Mit den von der Bundesregierung verfolgten programmatischen Punkten einer Verringerung des CO2-Ausstoßes um 25 Prozent bis zum Jahr 2005 (gegenüber 1990) und dem geplanten Atomenergieausstieg wird versucht, dieser doppelten Risiko-Lage Rechnung zu tragen.

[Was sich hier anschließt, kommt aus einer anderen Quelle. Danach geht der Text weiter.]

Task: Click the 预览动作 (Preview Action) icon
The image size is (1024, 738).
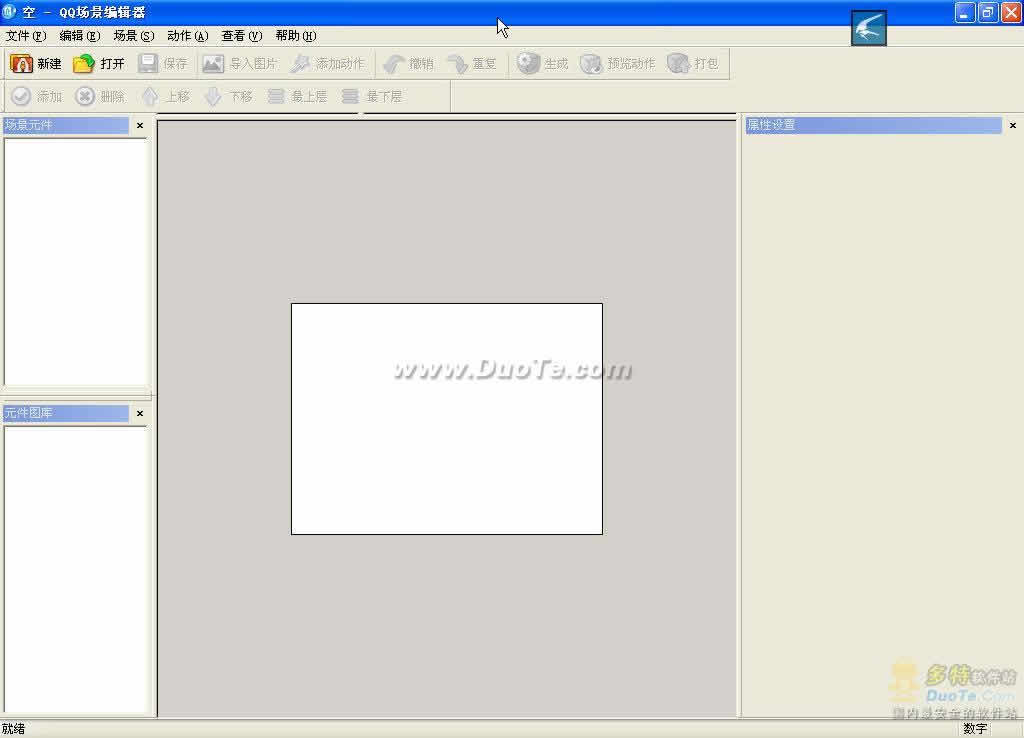Action: 591,64
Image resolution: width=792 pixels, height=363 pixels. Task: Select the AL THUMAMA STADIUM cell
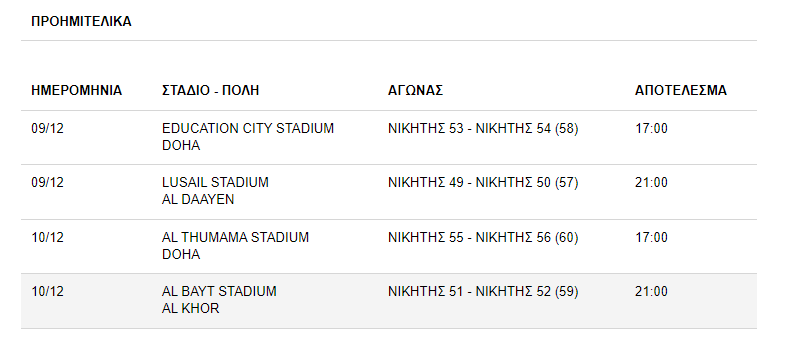tap(235, 246)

Wenn man von (sich überhaupt nicht abzeichnenden) Durchbrüchen bei der CO2-Entsorgung (3) sowie bei der Reaktorsicherheit und der Entsorgung abgebrannter Kernbrennstoffe absieht, stellen diese Energieträger global gesehen keine Option dar, mit der die Menschheit langfristig ihren Energiebedarf decken könnte. Von beiden Nutzungen muß daher langfristig abgesehen - d.h. ausgestiegen - werden, auch im Hinblick auf die Vorbildfunktion für Entwicklungsländer. Nur eine um ein Mehrfaches gesteigerte Energieeffizienz (auf der Nachfrage- und Angebotsseite) und die Deckung des Restbedarfs durch Erneuerbare Energien können langfristige globale Lösungen sein, die eine noch weitergehende Klimaänderung sowie nukleare Risiken vermeiden.

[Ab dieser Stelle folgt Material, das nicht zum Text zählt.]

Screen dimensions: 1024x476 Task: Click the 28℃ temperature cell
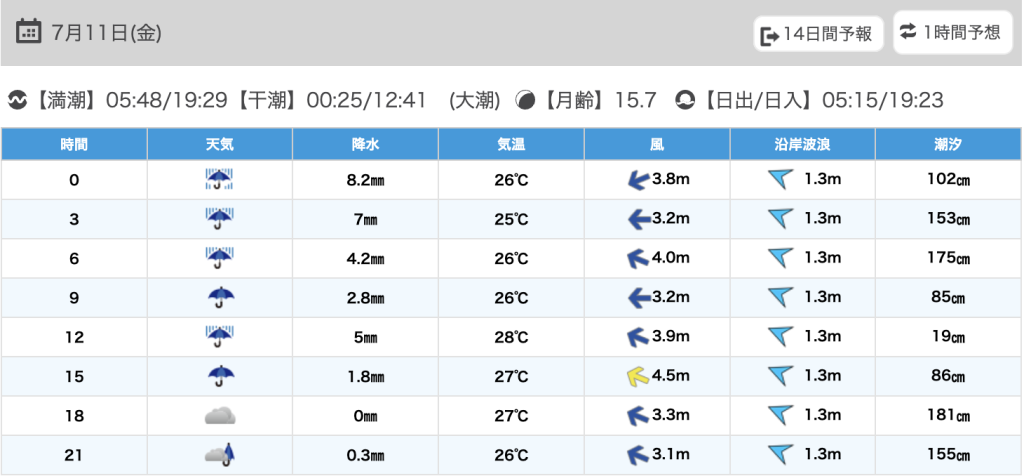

Wie kann ein Industrieland wie die Bundesrepublik Deutschland anfangen, den Weg zu diesem Ziel eines doppelten Ausstiegs zu beschreiten?

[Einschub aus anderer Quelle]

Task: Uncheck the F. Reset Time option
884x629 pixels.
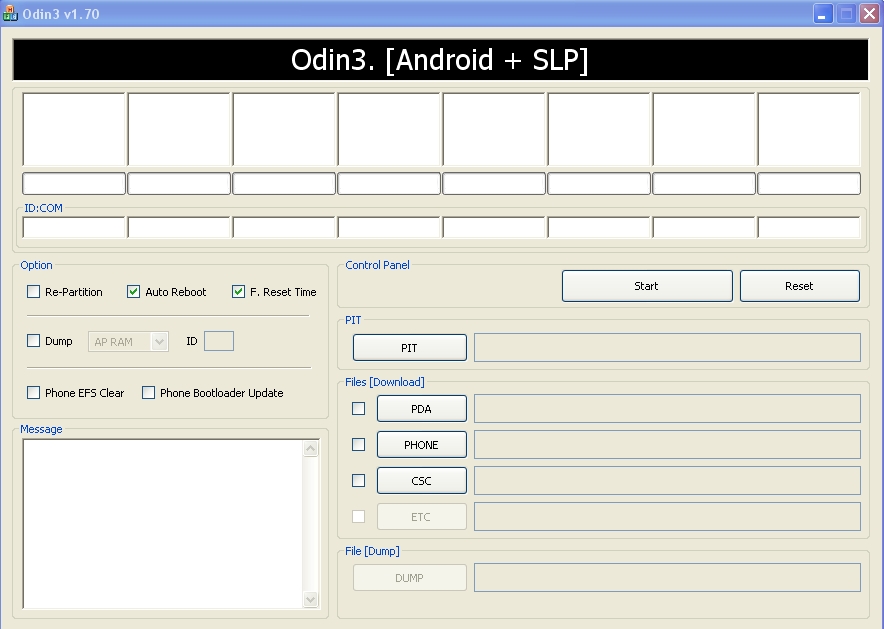Action: (x=238, y=291)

Zentral ist, daß eindeutig der Energieeffizienz der Vorrang gegeben wird. Nur wenn deutlich weniger Energie nachgefragt wird, kann - bei der derzeit noch begrenzten Rolle der Erneuerbaren Energieträger - eine Strategie gelingen, die nicht nur zu einem Verschiebebahnhof für Risiken wird. Insofern ist es ein gravierender Geburtsfehler der Liberalisierung der Energiemärkte, daß kein Rahmen geschaffen wurde, der es erlaubt, daß "Einsparkraftwerke" mit Kraftwerken konkurrieren.

Der Ausstieg aus der Atomenergie ist seit Oktober 1998 Ziel der Bundesregierung. Dieser Ausstieg muß in erster Linie durch Verringerung der Energienachfrage sowie gesteigerte Energieeffizienz auf der Angebotsseite (v.a. Kraft-Wärme-Kopplung) kompensiert werden. Wo der Bedarf nicht verringert werden kann, sollten weitestmöglich Erneuerbare Energieträger zum Einsatz kommen.

Wenn aber Atomkraftwerke durch andere zentrale Kraftwerke auf fossiler Basis ersetzt werden sollen, ist eine genaue Risikoabwägung vorzunehmen. Denn dies ist dann in jedem Fall mit einer Steigerung des CO2-Ausstoßes verbunden (wenn nicht, dies ist aber in der Koalitionsvereinbarung vorgesehen, gleichzeitig beschleunigt Kohle-Kraftwerke durch Gaskraftwerke mit geringerem spezifischen CO2-Ausstoß ersetzt werden).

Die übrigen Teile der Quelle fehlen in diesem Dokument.